§ Exercise objective
Each line between the one holding "Given: Click the green 대출실행 button" and the end of the material below, both included, is to be transcribed word for word, with pictures left out.

§ Input data
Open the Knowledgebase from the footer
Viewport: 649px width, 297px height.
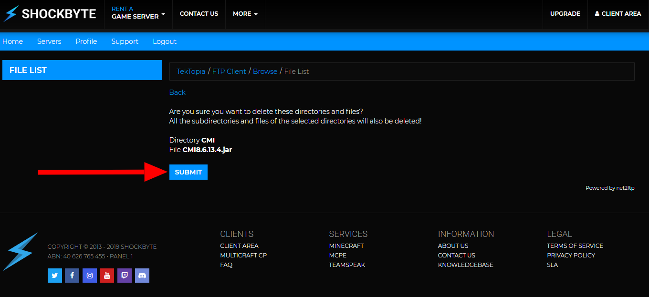[465, 265]
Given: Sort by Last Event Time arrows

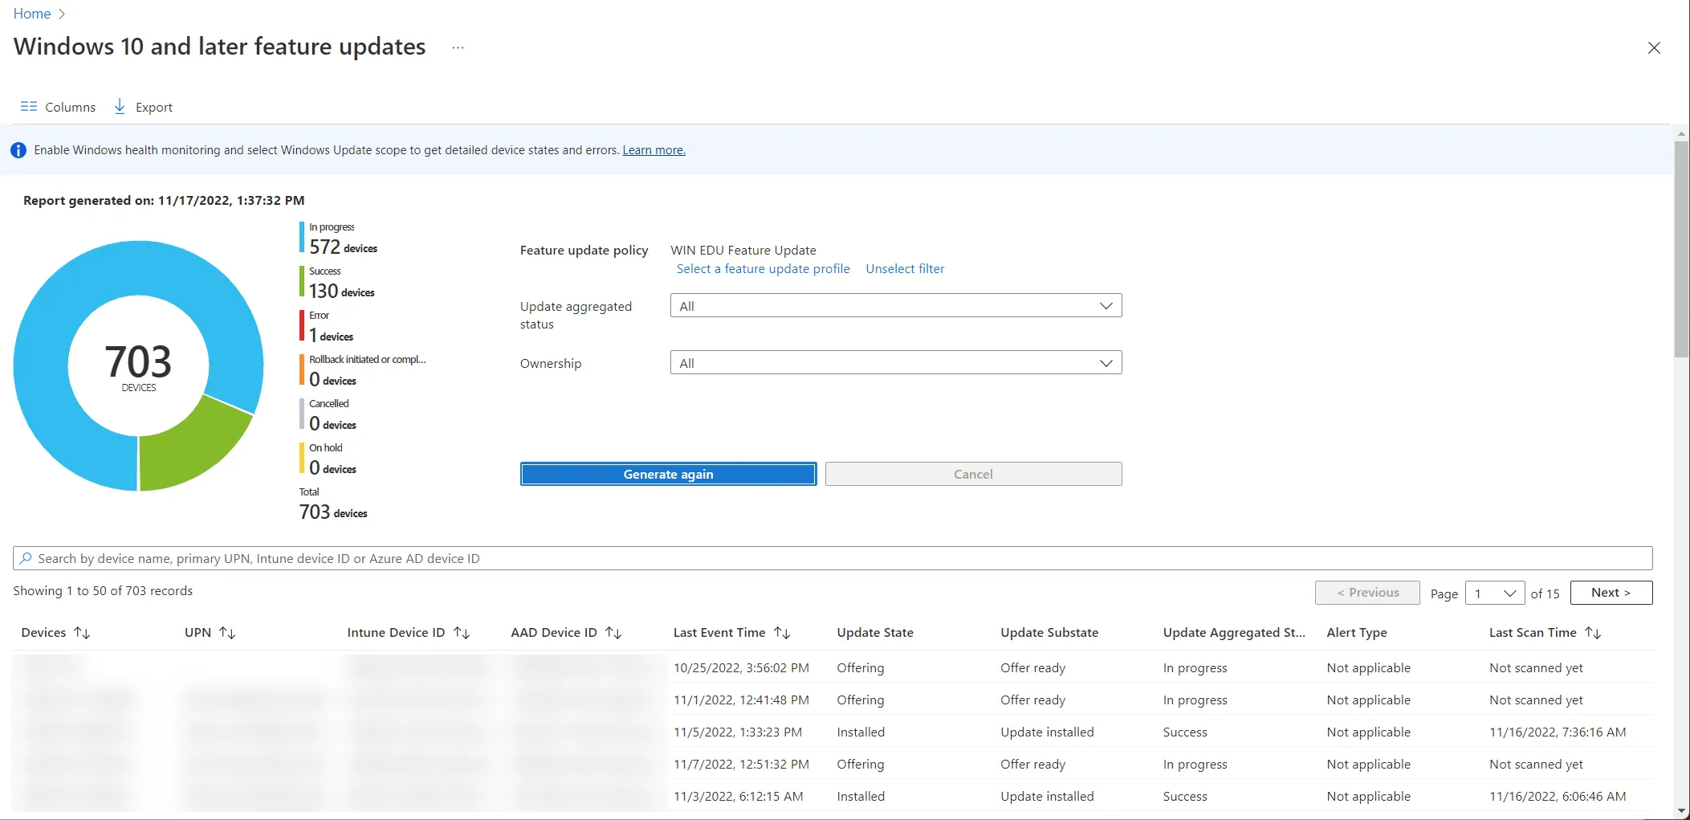Looking at the screenshot, I should click(782, 633).
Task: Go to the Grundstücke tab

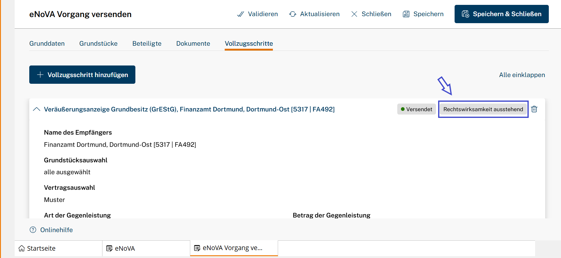Action: (98, 44)
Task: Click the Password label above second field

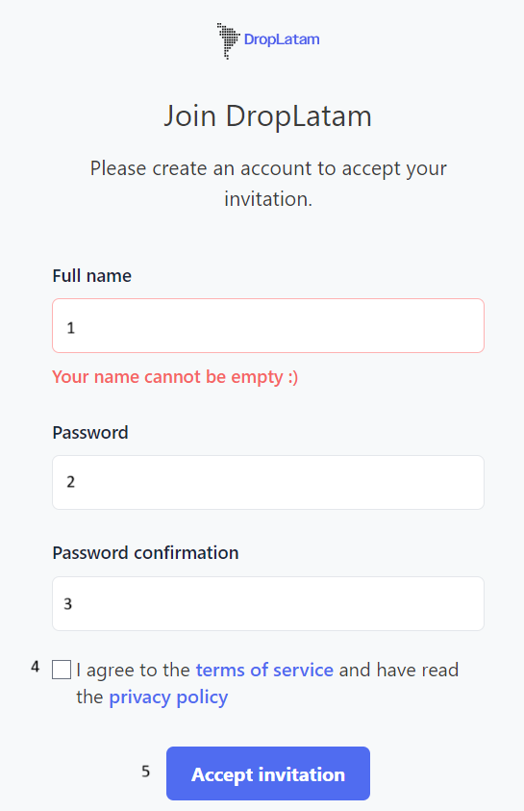Action: click(x=90, y=432)
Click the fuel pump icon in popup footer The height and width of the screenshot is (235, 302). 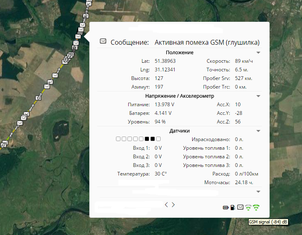pyautogui.click(x=233, y=208)
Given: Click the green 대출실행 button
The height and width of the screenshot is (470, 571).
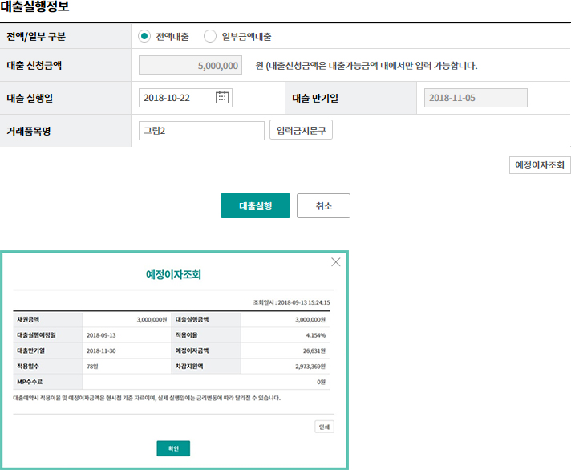Looking at the screenshot, I should point(255,205).
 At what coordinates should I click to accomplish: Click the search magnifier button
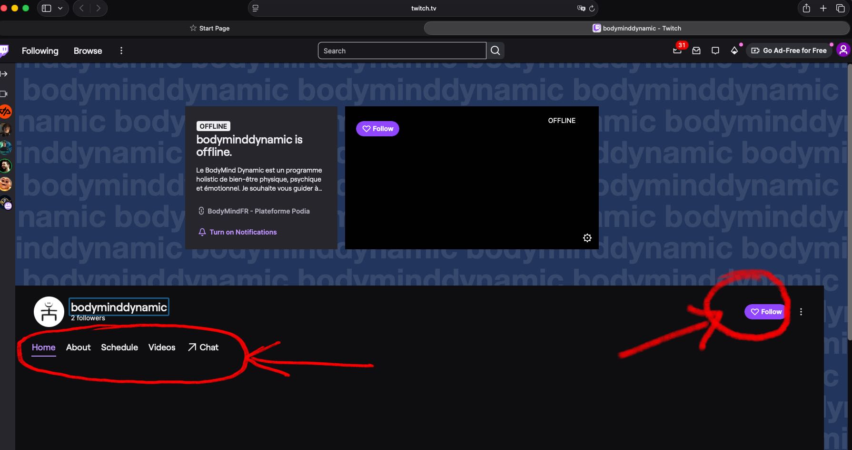pyautogui.click(x=495, y=51)
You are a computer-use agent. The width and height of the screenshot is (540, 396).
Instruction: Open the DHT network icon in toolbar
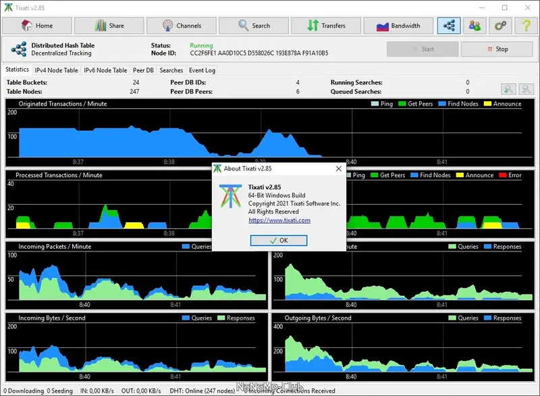(x=449, y=26)
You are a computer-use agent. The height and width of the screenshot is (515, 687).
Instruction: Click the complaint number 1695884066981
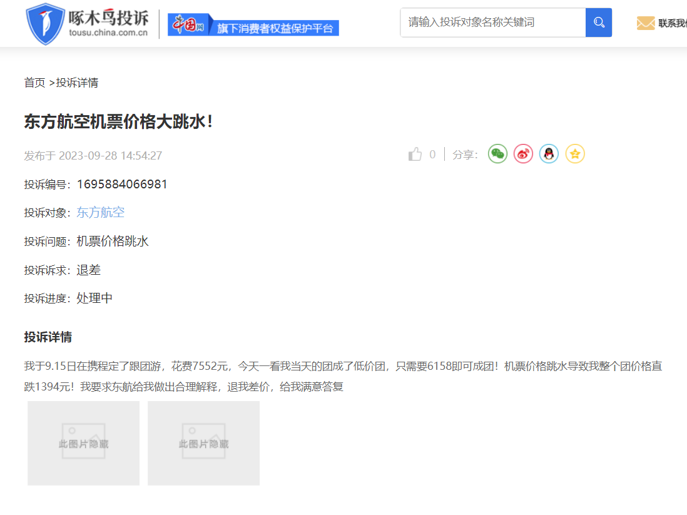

§ Exercise output
Given: Click the green 대출실행 button
The height and width of the screenshot is (470, 571).
Looking at the screenshot, I should point(255,205).
 At what coordinates should I click to accomplish: Click the search magnifier button
pyautogui.click(x=495, y=51)
You are a computer-use agent. The width and height of the screenshot is (540, 396).
Instruction: Open the DHT network icon in toolbar
(x=449, y=26)
You are a computer-use agent. The height and width of the screenshot is (515, 687).
Instruction: Click the complaint number 1695884066981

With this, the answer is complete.